Lange bevor Menschen von „Nanotechnologie“ sprachen, setzten sie diese bereits unbewusst ein. So wurde im antiken China durch das Verbrennen pflanzlicher Öle nanoskaliger Ruß gewonnen, um Tinten und Farben zu verbessern. Im Römischen Reich gab es Nanozusätze bei der Glasherstellung, um dieses zu färben. Ein weiteres Beispiel sind die sogenannten Damaszener Schwerte. Diese waren berühmt für die Härte ihrer Klingen, was an eisenkarbidhaltigen Nanodrähten und Kohlenstoffnanoröhrchen lag.
Zwar war der Japaner Norio Taniguchi im Jahre 1974 der Erste, der den Begriff „Nanotechnologie“ benutzte, doch als Vater der Nanotechnologie gilt der Physik-Nobelpreisträger Richard Feynman. In einer berühmt gewordenen Rede vom Dezember 1959 hatte er bereits bahnbrechende Ideen geäußert – etwa die Miniaturisierung von Computern, die Reduktion von Objektgrößen mit der damit einhergehenden Änderung von physikalischen Gesetzmäßigkeiten sowie die Komprimierung der 24 Bände umfassenden Encyclopedia Britannica auf einen Nagelkopf, wenn es möglich wäre, mit einzelnen Atomen die Buchstaben zu schreiben. Außerdem stellte er die wegweisende Frage, welche Eigenschaften Materialien hätten, wenn man ihre Atome den eigenen Wünschen gemäß anordnen könnte. Diese Denkrichtung führte zu komplett neuen Funktionalitäten und Designmöglichkeiten (siehe auch „Computer-basiertes Materialdesign“ auf Seite 87).

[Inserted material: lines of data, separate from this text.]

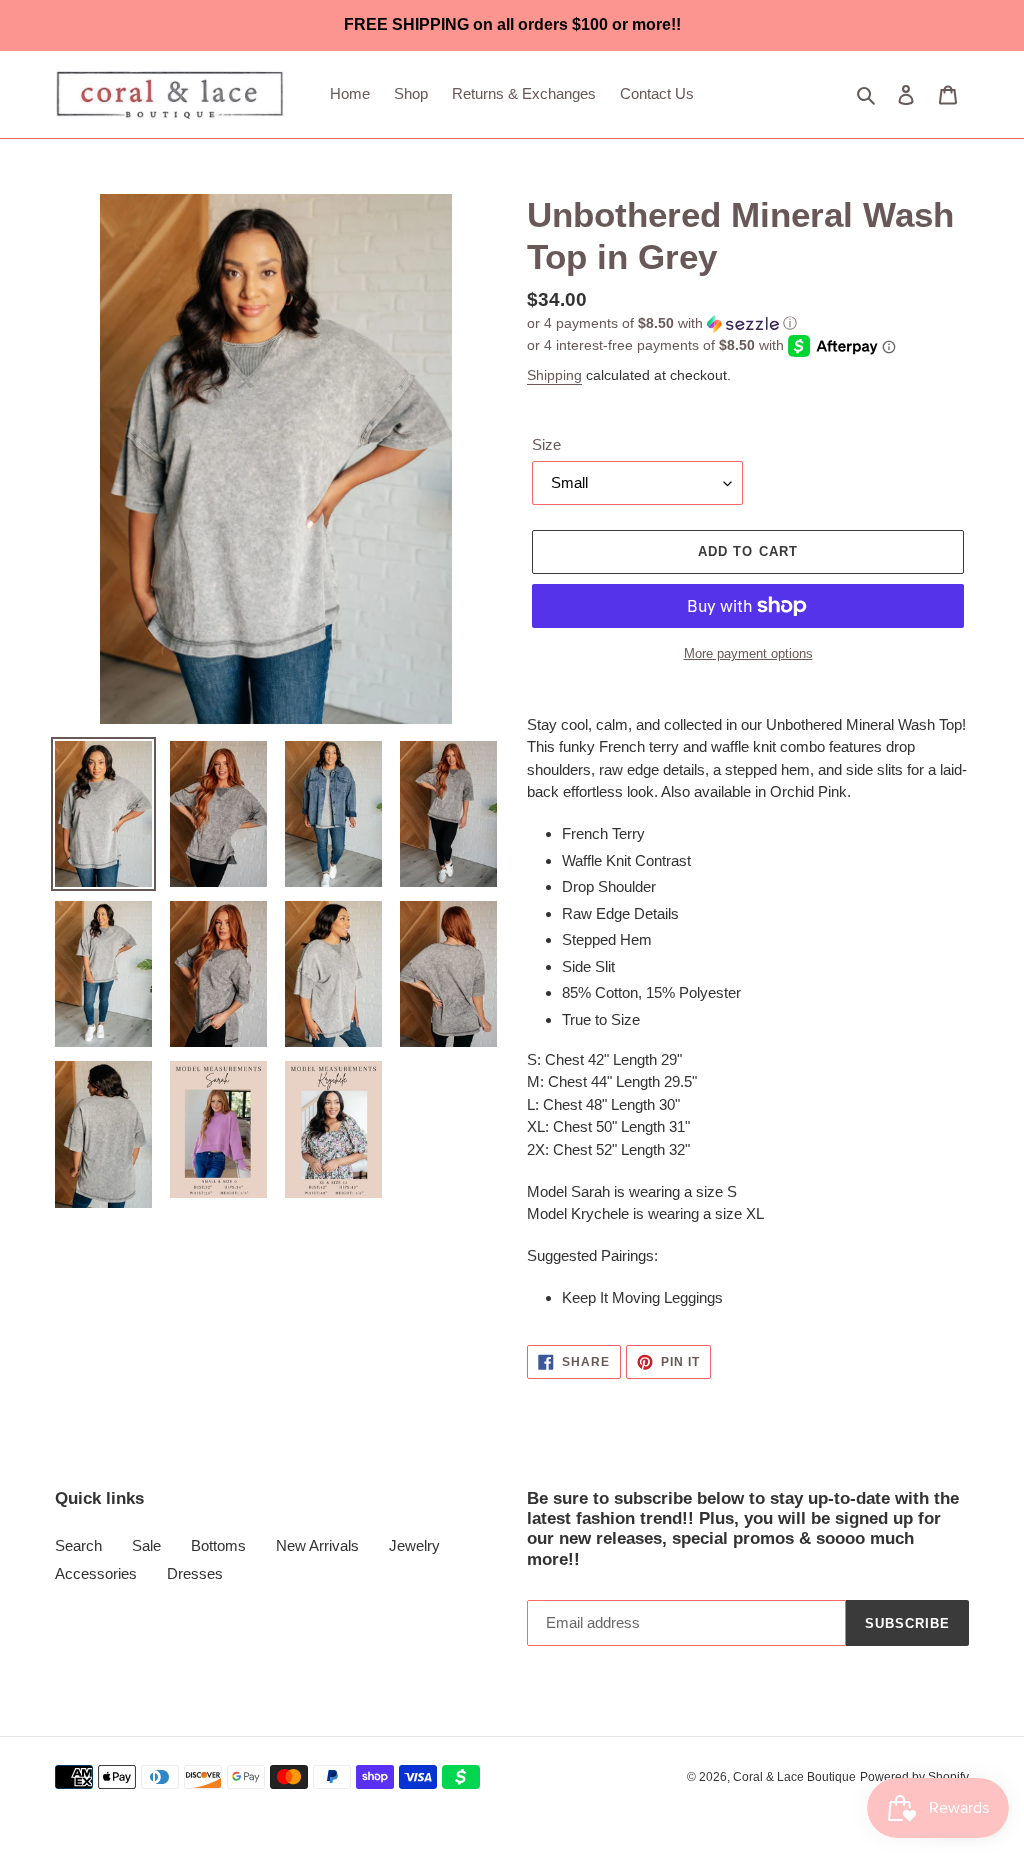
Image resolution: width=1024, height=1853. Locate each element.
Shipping (554, 375)
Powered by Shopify (914, 1777)
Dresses (195, 1573)
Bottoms (218, 1545)
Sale (146, 1545)
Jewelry (414, 1545)
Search (78, 1545)
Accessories (96, 1573)
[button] (662, 323)
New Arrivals (317, 1545)
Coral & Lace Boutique (794, 1777)
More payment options (748, 653)
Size (546, 444)
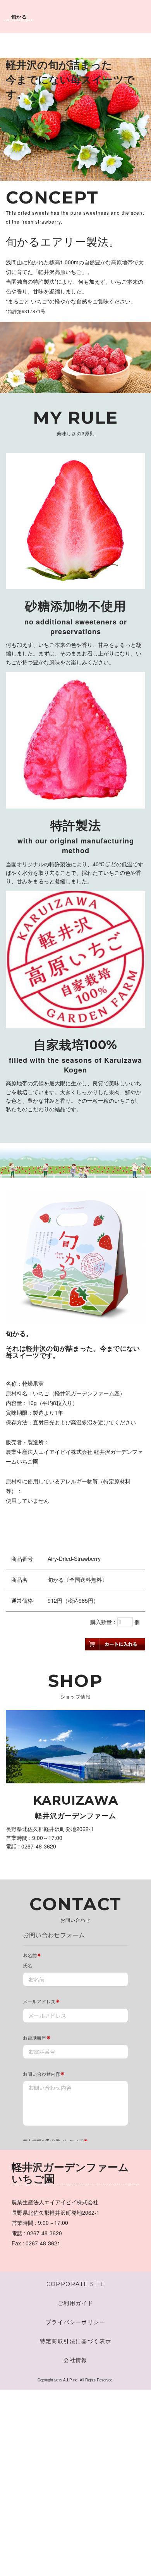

Während die Entwicklungen in der Nanotechnologie in 1970er-Jahren vor allem durch die Biotechnologie und Mikroelektronik geprägt waren, verlagerten sich die Schwerpunkte in den Achtzigerjahren auf die Materialforschung sowie die Informations- und Kommunikationstechnik. Mit Ende des 20. Jahrhunderts begann dann der Einzug der Nanotechnologie in viele Bereiche.
Magnetische Nanopartikel
Alle Nanotechnologien basieren auf den Eigenschaften nanoskaliger Objekte. Beispiele hierfür sind Dünnschichtsysteme oder kleinste Partikel von weniger als 100 Nanometer Größe, die Nanopartikel. Durch das geringe Volumen bestimmt hier oft die Oberfläche das Verhalten: So liegen bei einem 10 nm großen Partikel rund 20% aller Atome an der Oberfläche, bei einem Durchmesser von 1 nm sind es schon bis zu 90% der Atome. Aus diesem Grund bilden Nanopartikel oft hervorragende Katalysatoren, z. B. im Abgassystem von Kraftfahrzeugen.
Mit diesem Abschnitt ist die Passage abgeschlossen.